BEGIN DOCUMENT EXTRACT

Experimental setup. Schematic representation of the experimental setup. Volunteers were in different rooms. The experimenter was located in a third, separated room. The agent heard on a trial basis the orders of the experiment through headphones and had to decide to press the ‘SHOCK’ or ‘NO SHOCK’ button. A real-time camera feedback displayed the hand of the victim of the agent’s screen so to allow to keep track on the consequences of their actions.

Shocks were delivered using a constant current stimulator (Digitimer DS7A) connected to two electrodes placed on the back of victims’ left hand, visible to the agent through the camera display. Individual pain thresholds were determined for the two volunteers before starting the experiment. This threshold was determined by increasing stimulation in steps of 1 mA (Caspar et al., 2016). I approximated an appropriate threshold by asking a series of questions about their pain perception during the calibration (1. « Is it uncomfortable? »—2. « Is it painful? »—3. « Could you cope with a maximum of 100 of these shocks? »—4. « Could I increase the threshold? »). When roles were reversed, I briefly re-calibrated the pain threshold of the new victim by increasing the stimulation again from 0 in steps of 3 mA up to the previously determined threshold, to confirm that the initial estimate was still appropriate, and to allow re-familiarisation. The mean stimulation level selected by this procedure was 36.3 mA (SD = 17.5, V = 300, pulse duration: 200 µs). I chose this instead of other types of pain (e.g. financial) because it produces a clear muscle twitch on the victim’s hand each time a shock is sent. This allows volunteers to have a clear and visible feedback of the consequences of their actions and to be fully aware that shocks were real.

There was a total of 96 trials per experimental condition. In the coerced condition, the experimenter asked to give a shock in 64 trials and asked not to give a shock 32 trials. This ratio was chosen on the assumption that the volunteer’s willingness to refuse immoral orders would increase with the number of times they were instructed to inflict pain to the “victim”.

On each trial, a picture of two rectangles, a red one labelled ‘SHOCK’ and a green one labelled ‘NO SHOCK’, was displayed in the bottom left and right of the screen. The key-outcome mapping varied randomly on a trial-wise basis, but the outcome was always fully congruent with the mapping seen by the participant. Agents could then press one of the two buttons. Pressing the SHOCK key delivered a shock to the victim while pressing the NO SHOCK key did not deliver any shocks. This procedure of randomized button mapping allows to have a better control over motor preparation, an aspect that can be important for neuroimaging data.

END DOCUMENT EXTRACT

TASK LIST
1. From the experimental setup description, reproduce the passage from "Experimental setup. Schematic" up to and including "of their actions.".
2. Please list every question the experimenter asked volunteers about their pain perception during calibration, as given in the experimental setup description.

BEGIN SOURCE EXCERPT

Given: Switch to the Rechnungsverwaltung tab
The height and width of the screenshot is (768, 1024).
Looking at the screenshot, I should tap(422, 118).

END SOURCE EXCERPT

REPLIES
1.
Experimental setup. Schematic representation of the experimental setup. Volunteers were in different rooms. The experimenter was located in a third, separated room. The agent heard on a trial basis the orders of the experiment through headphones and had to decide to press the ‘SHOCK’ or ‘NO SHOCK’ button. A real-time camera feedback displayed the hand of the victim of the agent’s screen so to allow to keep track on the consequences of their actions.

2.
1. « Is it uncomfortable? »
2. « Is it painful? »
3. « Could you cope with a maximum of 100 of these shocks? »
4. « Could I increase the threshold? »